- Folha de S. Paulo
Uma minoria de militantes e comentaristas radicalizados nestas eleições padece da psicose que projeta no adversário monstruosidades ainda não praticadas
Cássio, Brutus e Casca integram a turma de oligarcas desesperada para tirar a República romana da rota da destruição. Concluem que assassinar Júlio César é o certo a fazer.
Os conspiradores, na encenação de Shakespeare, têm um problema. Não há prova de que César vá subverter a ordem republicana para tornar-se ele mesmo um monarca.
Daí brota a sacada do dramaturgo inglês sobre a psicologia por trás da violência na política. “Como a luta não carrega a cor daquilo que ele é”, diz Brutus a um criado sobre César, “então combinemos isto: que o que ele é, se fosse aumentado, desaguaria em tais e tais extremidades”.
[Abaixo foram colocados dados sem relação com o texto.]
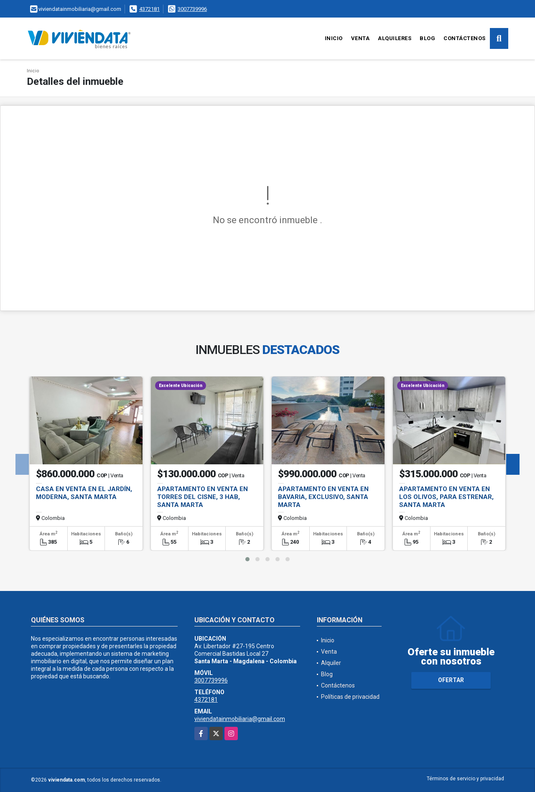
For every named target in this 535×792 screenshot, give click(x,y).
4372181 (149, 9)
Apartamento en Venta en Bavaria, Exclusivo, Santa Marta (323, 497)
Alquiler (331, 663)
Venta (360, 38)
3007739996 (192, 9)
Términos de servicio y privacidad (465, 779)
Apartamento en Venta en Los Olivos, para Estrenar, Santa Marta (446, 497)
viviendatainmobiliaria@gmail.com (239, 719)
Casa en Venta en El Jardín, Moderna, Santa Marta (84, 493)
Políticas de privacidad (350, 696)
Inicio (334, 38)
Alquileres (394, 38)
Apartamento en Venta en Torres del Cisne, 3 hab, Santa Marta (202, 497)
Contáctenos (464, 38)
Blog (427, 38)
É preciso imaginar, projetar no futuro, as desgraças ainda a serem perpetradas pelo inimigo a fim de nutrir o convencimento para a ação imediata. Criar uma ficção e acreditar nela. César será massacrado no Senado não pelo que ele é, mas pelo que poderia ter sido.
Foi Shakespeare, não George W. Bush, quem inventou a doutrina do ataque preventivo. Até a alegoria muito repisada nessas horas, o ovo da serpente, está lá, na fala de Brutus. É mais fácil esmagá-la enquanto está encapsulada, argumenta o homicida em formação.
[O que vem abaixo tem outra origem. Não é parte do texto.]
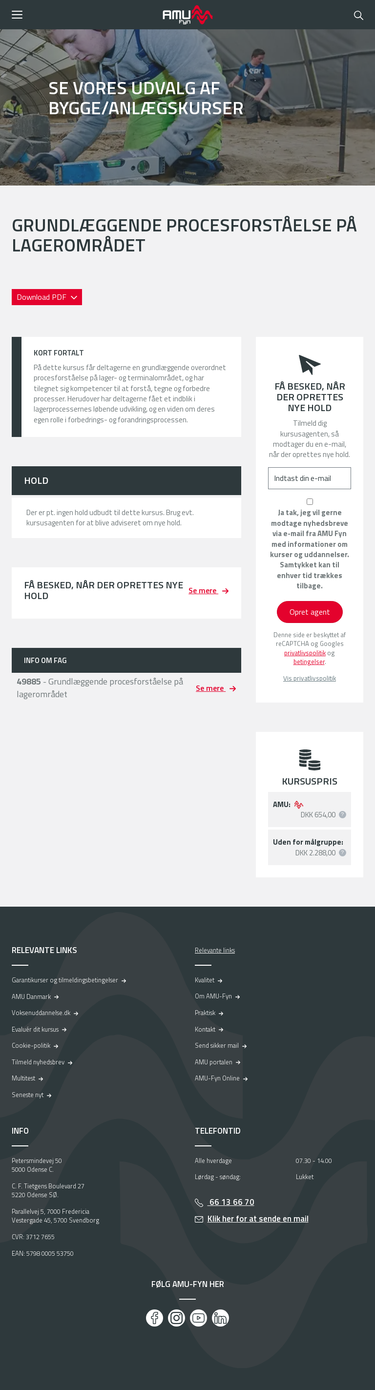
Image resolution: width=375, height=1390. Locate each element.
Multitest (23, 1078)
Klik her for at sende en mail (258, 1218)
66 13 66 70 (231, 1202)
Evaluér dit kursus (35, 1029)
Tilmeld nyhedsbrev (38, 1062)
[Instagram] (176, 1318)
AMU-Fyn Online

Sem uma dose de alucinação, não há substrato psíquico para a anulação antecipada de um adversário que ainda não praticou o mal. Nestas eleições, uma minoria de militantes e comentaristas radicalizados aprisiona-se num labirinto de ódio contra o inimigo, a partir de elucubrações sobre as monstruosidades que ele cometeria se fosse o vencedor.
Na Roma antiga —a da história, não a da peça—, os conspiradores provavelmente estavam certos sobre a trajetória do cônsul rumo à tirania, mas de nada adiantou trucidá-lo. A República já estava morta à espera do primeiro imperador, que não tardou a sepultá-la.
A questão no Brasil, para quem escapa do transe, é investigar se a nossa democracia está moribunda. Não parece que esteja.